Preparing for pertussis in Somerset; what to look out for, how to safeguard residents, patients and colleagues

Whooping cough (pertussis) is a serious and contagious bacterial infection of the lungs and airways which is spread easily through coughs, sneezes and close contact.

It is one of the most common vaccine-preventable diseases in the United Kingdom and it is an extremely serious infection in young babies.

There are currently high rates of pertussis circulating within the UK. You can protect your baby from this potentially devastating infection by getting yourself vaccinated in pregnancy and by making sure that your baby has their infant vaccines on time (8 weeks, 12 weeks and 16 weeks of age).

Signs and Symptoms: 

The first signs of whooping cough are similar to a cold, such as a runny nose and sore throat (a high temperature is uncommon).

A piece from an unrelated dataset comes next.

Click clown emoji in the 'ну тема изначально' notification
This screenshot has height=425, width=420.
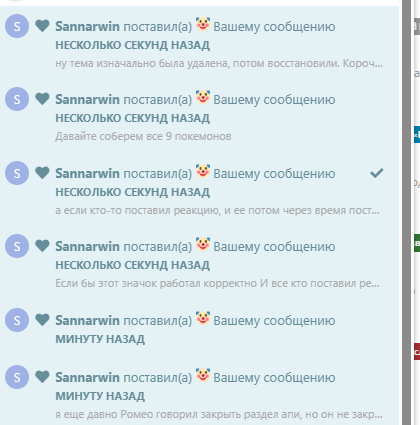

After about a week, you or your child:

  • will get coughing bouts that last for a few minutes and are worse at night
  • may make a "whoop" sound – a gasp for breath between coughs (young babies and some adults may not "whoop")
  • may have difficulty breathing after a coughing bout and may turn blue or grey (young infants)
  • may bring up a thick mucus, which can make you vomit
  • may become very red in the face (more common in adults)

The cough may last for several weeks or months.

Incubation period:

The incubation period is 7 to 10 days from exposure to onset of symptoms but can range from 5 to 21 days in some individuals.

Infectious period:

From onset of symptoms:

  1. Until 48 hours after appropriate antibiotic treatment completed
  2. up to 21 days from onset of symptoms dependent on:
    •Antibiotic therapy

    •Risk factors

    •Risk assessment and discussion with UKHSA/IPM or HP teams.

Stay off school, work or nursery until 48 hours after starting antibiotics, or 3 weeks after your symptoms started if you've not had antibiotics.

Reporting suspected cases or identified contacts

Please report all suspected cases or identified contacts to United Kingdom Health Security Agency (UKHSA) via Tel. 0300 303 8162 ensuring you have all the necessary patient details.